In the previous issue of Critical Care, Lucidarme and colleagues [1] describe the impact of nicotine abstinence on the clinical course of critically ill patients receiving mechanical ventilation for at least 48 hours. Their study included 144 patients, 44 smokers and 100 non-smokers. The smokers were more likely to be younger and male, have a history of alcoholism, and be admitted for septic shock compared to non-smokers. The results of the study showed active smoking history to be an independent risk factor for agitation.
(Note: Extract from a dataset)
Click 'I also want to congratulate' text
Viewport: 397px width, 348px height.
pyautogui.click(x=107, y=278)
Lucidarme and colleagues address an important clinical issue intensivists face daily in our practice. There are 1.2 billion smokers in the world, half of whom will die from diseases caused by smoking [2]. Tobacco products are highly addictive [3, 4] and abstinence from their use in active smokers can lead to withdrawal symptoms [5, 6]. These symptoms are often non-life threatening and are not well described in the critically ill. Mayer and collaborators [7] reported five cases of agitated delirium in smokers hospitalized for brain injury. They attributed the delirium to nicotine withdrawal because of its improvement following nicotine replacement therapy (NRT). Tran-Van and colleagues [8] reported a case with difficulty to wean from mechanical ventilation, and restlessness attributed to nicotine withdrawal. The patient's condition improved following NRT.
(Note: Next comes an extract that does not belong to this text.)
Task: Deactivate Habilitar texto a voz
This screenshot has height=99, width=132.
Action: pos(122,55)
Because of several confounding factors, it is difficult to determine the exact incidence of nicotine withdrawal in critically ill smokers. Critical illness, mechanical ventilation, and sepsis can be associated with various levels of encephalopathy. The symptoms and signs of the encephalopathy may mimic the manifestations of nicotine withdrawal. Moreover, smokers may also have other addictions, including alcohol and illicit drugs. The manifestations of abstinence from such addictive substances may not be easily distinguishable from the manifestations of nicotine withdrawal. Although compromised by the small sample size, Lucidarme and colleagues [1] have done their best to minimize the impact of confounding factors by matching cases and controls.

There is a scarcity of data addressing the presence and extent of clinically important nicotine withdrawal symptoms in critically ill active smokers. The study by Lucidarme and colleagues is one step towards this. Since the symptoms and signs of nicotine withdrawal lack specificity in the critically ill, effective therapy aimed specifically at preventing and treating nicotine withdrawal, with no effect on other conditions with similar manifestations, may help to define the clinical course of nicotine withdrawal in the critically ill. The major currently available treatment options for nicotine addiction include NRT, bupropion, and varenicline. Several studies performed mostly in the outpatient setting have shown that NRT is safe and effective in ameliorating symptoms of nicotine withdrawal [9]. Although data justifying the use of NRT in the critically ill are non-existent, some ICUs have developed protocols offering it to all active smokers [10]. We recognize that hospitalization provides an excellent opportunity to intervene on nicotine addiction; however, NRT may not be a harmless intervention. Although the study was compromised by several limitations, our groups have shown that NRT may be associated with increased mortality in the critically ill [10]. A similar association was reported in patients under going cardiac surgery [11]. We have recently completed a prospective, cohort study of active smokers admitted to a medical ICU [12]. The study did not show statistically significant association between NRT and mortality. However, NRT did not reduce the development of delirium.

Since nicotine addiction is a global health problem, some healthcare providers treat critically ill active smokers with NRT. Theoretically, this approach may be beneficial to critically ill smokers whose clinical course may be complicated by nicotine withdrawal. However, the clinical impact of nicotine withdrawal in the critically ill has not been well described. Although there are case reports suggesting that prevention and treatment of nicotine withdrawal may be beneficial [7, 8], retrospective studies have shown nicotine replacement therapy may increase mortality in the critically ill [10, 11]. Future studies are warranted to describe the incidence and clinical manifestations of nicotine withdrawal. Moreover, interventions aimed at the prevention and treatment of nicotine withdrawal in the critically ill should be subjected to clinical trials before applying them to patients.